面對這個回答,杜士儀若有所思地端詳着這個瘦弱的中年人,突然問道:「你明經出身,初任秘書省正字,之所以貶邢州龍崗尉,是因為坐累遺失秘書省書籍。你身為秘書省正字,校閱書籍是你的責任,結果竟然遺失了書籍,你對此可有什麼話說?」
「當年秘書省奉旨徵調各處民家藏書,其中便有我。然而,為了向一戶人家徵調一卷據稱有孔聖人親自加注的《詩經》,因其父百般推搪,縣署竟然羅織賦役未完之罪,將其子下獄論罪。我據理力爭不果,誰知道最終父親吊死,其子病亡在獄中,我心中愧疚無比,最後藉口遺失,將此書供奉墓前。因畢竟私出將入秘書省藏書的竹簡,本當重罪,多虧當時廣平郡公直言縣署之罪,方才得以僅僅貶謫龍崗尉。」
這番過往杜士儀曾經讓赤畢打探過,此刻聽着這種平淡無奇的語調,他不禁暗嘆縱使盛世,民間也不知道有多少這樣被掩蓋了起來的陰暗面。不說別的,太宗皇帝為了一卷蘭亭序,還不是手段用盡?因此,他不禁沉默了好一會兒,這才繼續問道:「那此後你從龍崗轉任魏州,一連任昌樂丞和魏州司戶參軍,緣何昌樂丞上考績計有兩中上兩中中,魏州司戶參軍的考績卻是大相徑庭?看這考簿上所寫,前兩年一上下一上中,而後兩年,卻是兩個中下?」
談及舊事,趙康年依舊不卑不亢,拱了拱手後說道:「龍崗尉任滿後我守選期滿,再授昌樂丞,後因宇文使君兼魏州刺史,以、疏通河道,治理水患之需,調我司戶參軍,專司人丁運籌徵調。
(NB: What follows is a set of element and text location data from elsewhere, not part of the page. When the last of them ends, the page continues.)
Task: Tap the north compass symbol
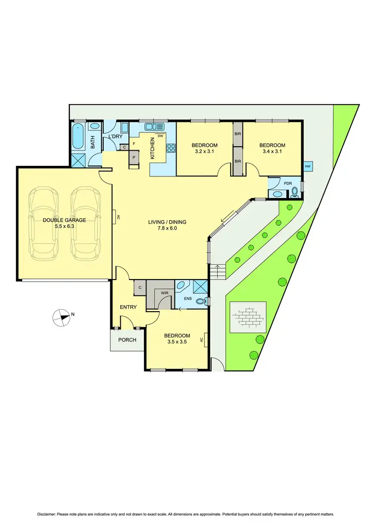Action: [x=62, y=317]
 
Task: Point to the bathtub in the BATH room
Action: [x=78, y=136]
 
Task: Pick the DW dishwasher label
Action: [x=160, y=136]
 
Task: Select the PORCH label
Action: [x=127, y=340]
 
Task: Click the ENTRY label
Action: [x=128, y=307]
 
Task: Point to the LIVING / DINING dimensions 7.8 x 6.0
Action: [x=167, y=229]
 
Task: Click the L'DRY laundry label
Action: [x=115, y=136]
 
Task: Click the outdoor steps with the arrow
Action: [x=217, y=271]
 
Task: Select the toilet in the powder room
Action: [x=295, y=191]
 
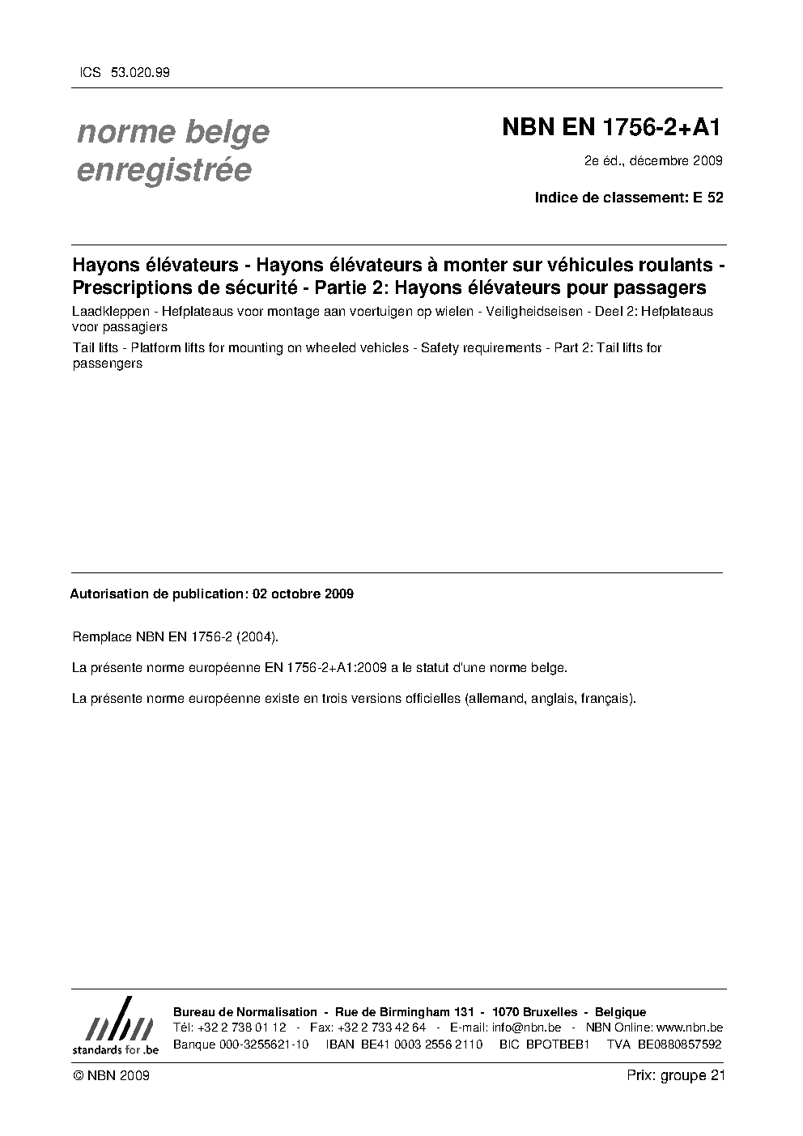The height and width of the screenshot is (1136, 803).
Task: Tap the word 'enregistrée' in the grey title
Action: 164,171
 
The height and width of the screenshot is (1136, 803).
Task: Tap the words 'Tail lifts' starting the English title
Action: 96,348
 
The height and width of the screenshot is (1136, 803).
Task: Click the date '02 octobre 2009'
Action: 303,594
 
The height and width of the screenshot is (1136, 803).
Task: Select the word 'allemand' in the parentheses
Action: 495,697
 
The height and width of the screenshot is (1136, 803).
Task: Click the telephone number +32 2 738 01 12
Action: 241,1028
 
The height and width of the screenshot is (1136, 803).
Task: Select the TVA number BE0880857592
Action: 679,1045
後宇文使君回朝,河道疏通已畢,我一任期滿,接任魏州刺史的柳使君以我分司戶曹,然則卻遺失賬簿,故而予我兩個中下考。」
「這一次遺失簿冊,你可有什麼話要說?」
「我」趙康年沒想到杜士儀竟然問得這麼仔細,儘管隱約聽說過杜士儀和宇文融相交甚密,可他身在外地不敢盡信,此刻張了張口想要解釋,可宇文融都死了,這些隱情對人說也沒用,他最終還是垂下了頭,「此乃我的疏失,我無話可說。」
「你的考績相差懸殊,在各任上雖有疏失,然則在魏州任上,卻曾有河工德之,計戶公允之稱,今你既然言說天南地北均可,我注擬你為彭州錄事參軍
這本該是林永墨問趙康年的話,此刻趙康年發覺杜士儀親口詢問自己,而且所注官職不是別的,竟是彭州錄事參軍,儘管彭州在西南眾多大州中並不算顯眼,可卻緊挨着劍南節度使所在的益州大都督府,他一時完完全全愣住了。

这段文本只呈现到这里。